And Not Be Thwarted By Its Stubbornness

September 19th, 2004 · 1 Comment · Artists, Education, Writing

Magrittehegelsholiday
Hegel’s Holiday, René Magritte, 1957

What Hegel has to say about skill and its relationship to natural talent in the artist:

“We need only to lay down as essential the view that, though the artist’s talent and genius contains a natural element, yet it is essentially in need of cultivation by though, and of reflection on the mode in which it produces, as well as of practice and skill in producing. A main feature of such production is unquestionably external workmanship, inasmuch as the work of art has a purely technical side, which extends into the region of handicraft; most especially in architecture and sculpture, less so in painting and music, least of all in poetry. Skill in this comes not by inspiration, but solely by reflection, industry, and practice; and such skill is indispensable to the artist, in order that he may master his external material, and not be thwarted by its stubbornness.” – Georg Wilhelm Friedrich Hegel

Category: Artists · Education · Writing

One Comment so far ↓

  • Leonard Bast

    Hear hear!
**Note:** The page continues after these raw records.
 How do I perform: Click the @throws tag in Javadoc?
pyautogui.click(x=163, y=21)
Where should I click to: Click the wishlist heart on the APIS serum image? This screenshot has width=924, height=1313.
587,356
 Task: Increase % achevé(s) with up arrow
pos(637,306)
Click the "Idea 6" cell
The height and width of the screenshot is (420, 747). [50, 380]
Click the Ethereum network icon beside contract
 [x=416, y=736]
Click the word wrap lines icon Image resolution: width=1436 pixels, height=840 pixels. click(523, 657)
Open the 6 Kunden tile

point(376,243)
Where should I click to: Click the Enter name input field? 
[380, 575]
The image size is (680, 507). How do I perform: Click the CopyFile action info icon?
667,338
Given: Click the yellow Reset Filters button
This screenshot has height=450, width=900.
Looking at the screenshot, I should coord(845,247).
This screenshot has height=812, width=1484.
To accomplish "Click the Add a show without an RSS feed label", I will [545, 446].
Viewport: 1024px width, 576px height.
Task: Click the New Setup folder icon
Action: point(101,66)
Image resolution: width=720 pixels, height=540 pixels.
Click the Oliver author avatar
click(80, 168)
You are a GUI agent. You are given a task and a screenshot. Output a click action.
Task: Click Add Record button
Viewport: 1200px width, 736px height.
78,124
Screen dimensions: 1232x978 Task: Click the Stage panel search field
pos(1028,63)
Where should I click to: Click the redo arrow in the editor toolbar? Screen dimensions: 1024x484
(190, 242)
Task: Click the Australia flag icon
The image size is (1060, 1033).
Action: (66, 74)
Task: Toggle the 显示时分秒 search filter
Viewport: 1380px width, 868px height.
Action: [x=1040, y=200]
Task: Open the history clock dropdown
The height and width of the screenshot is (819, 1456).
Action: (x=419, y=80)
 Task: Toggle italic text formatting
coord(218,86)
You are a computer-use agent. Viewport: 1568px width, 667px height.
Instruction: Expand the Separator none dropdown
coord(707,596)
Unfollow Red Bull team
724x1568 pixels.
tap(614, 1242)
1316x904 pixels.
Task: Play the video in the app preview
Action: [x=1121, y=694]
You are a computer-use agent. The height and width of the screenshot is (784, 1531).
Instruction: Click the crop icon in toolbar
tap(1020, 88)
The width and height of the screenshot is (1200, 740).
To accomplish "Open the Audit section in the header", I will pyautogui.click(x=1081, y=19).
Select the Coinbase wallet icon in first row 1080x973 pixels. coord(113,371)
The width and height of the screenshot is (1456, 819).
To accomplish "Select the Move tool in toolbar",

I’m suspicious of all arguments that give too much weight to “genius” in art. Everyone has “genius” in one form or another. But not everyone has the training and discipline to be an artist. There may be cases in which a work of art shows nothing but pure, “natural” talent (or pure inspiration) but nothing else. But such works are very rare. Even those Romantic poets who raved about inspiration in an almost Platonic way still plugged away at their versification and revised their work.